• [ASSIGNMENT 1]
Can you rewrite the paragraph in the Belfast captions that begins "The sign reads" as a short bulleted list that keeps its main facts?
• [ASSIGNMENT 2]
Answer these questions from the Belfast captions, one line each:
(a) Where is the tarp reading "NHS – they save lives not bans" located?
(b) Who is named as the leader of the DUP?
(c) On what date was the statue of King William unveiled, and before how large a crowd?
• [ASSIGNMENT 3]
According to the Belfast captions, why do Clifton Street Orange Hall and the statue of King William both predate the creation of Northern Ireland?

*** PASSAGE SHOWN ***

“NHS – they save lives not bans. Supporting all front line workers.” This tarp outside the Lower Falls social club goes back to last (2020) summer and discontent over Tory efforts to save businesses and banks rather than give nurses a raise beyond what was already in the pipeline (e.g. CNN | Sky News).
The “Do not use” sign – from last year – is Saoaradh (web) reserving a wall in Braemar St (on the Falls Road) that has never (to our knowledge) been used by anyone else. As the image above shows, the space is now being used – in part – by a hunger strike 40th anniversary board.
500 days after the ‘New Decade, New Approach’ plan for restoring Stormont was released, members of An Dream Dearg (tw) took to Slıabh Dubh (promo video) to urge for the plan’s “official recognition of the status of the Irish language in Northern Ireland”. The DUP – now under the leadership of Edwin Poots – say the party is committed to NDNA but that it does not contain an ‘Irish Language Act’ (News Letter One | Two).
The sign reads “Dump wood – PSNI out”; the Ulster Banner flies to mark the boundary; guardians keep warm around a fire; old fridges and furniture lie among the pallets. The signs are unmistakable: collection for Eleventh Night 2021 is under way in the lower Shankill.
Both Clifton Street Orange Hall and the statue of King William pre-date the creation of Northern Ireland in 1921. The building opened in 1885 (ArchSeek | Belfast Media gives 1886) and the statue was unveiled before a crowd of 50,000 on November 11th, 1889 ((Melbourne) Advocate | (Sydney) Protestant Standard).

*** COLLECTED MATERIAL ***

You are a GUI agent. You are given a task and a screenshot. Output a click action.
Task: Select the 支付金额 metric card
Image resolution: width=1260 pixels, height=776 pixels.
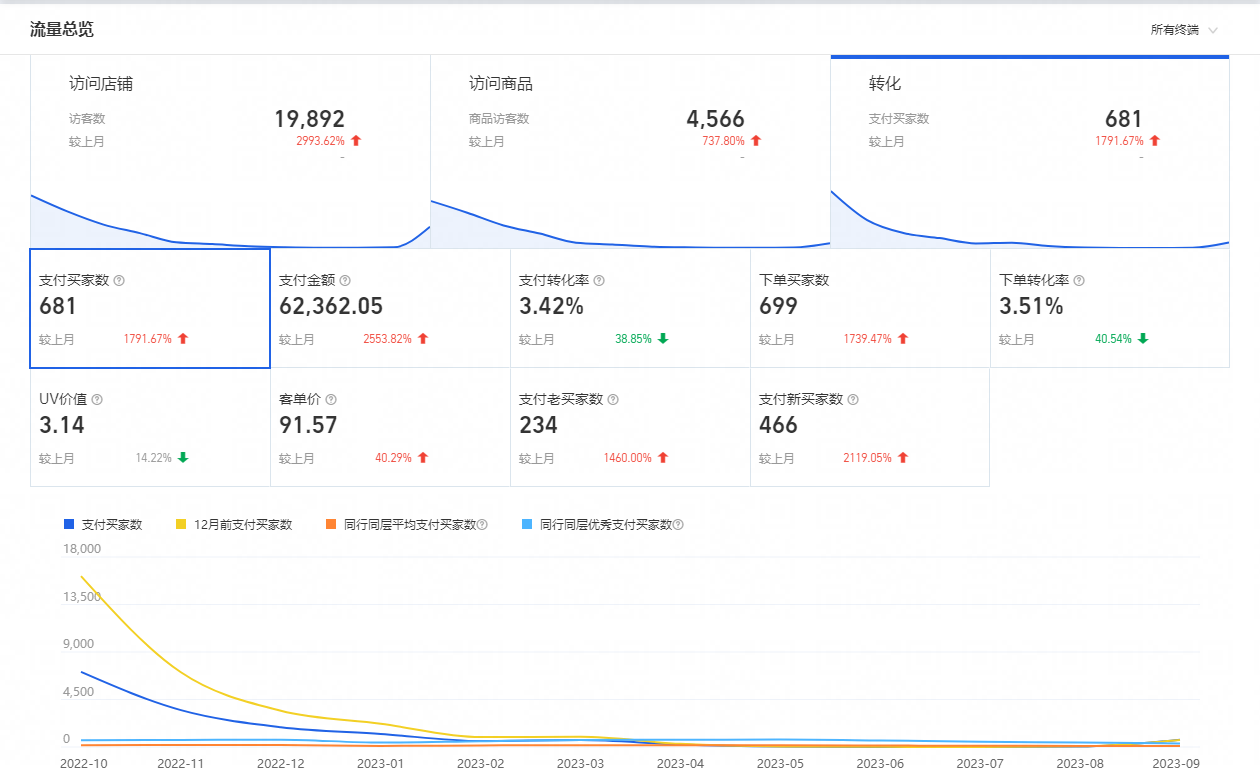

***

• [TASK OUTPUT 1]
- A sign reads "Dump wood – PSNI out."
- The Ulster Banner flies to mark the boundary.
- Guardians keep warm around a fire.
- Old fridges and furniture lie among the pallets.
- These signs show that collection for Eleventh Night 2021 is under way in the lower Shankill.

• [TASK OUTPUT 2]
(a) Outside the Lower Falls social club.
(b) Edwin Poots.
(c) November 11th, 1889, before a crowd of 50,000.

• [TASK OUTPUT 3]
Northern Ireland was created in 1921. The hall opened in 1885 (Belfast Media gives 1886), and the statue was unveiled on November 11th, 1889, so both came before 1921.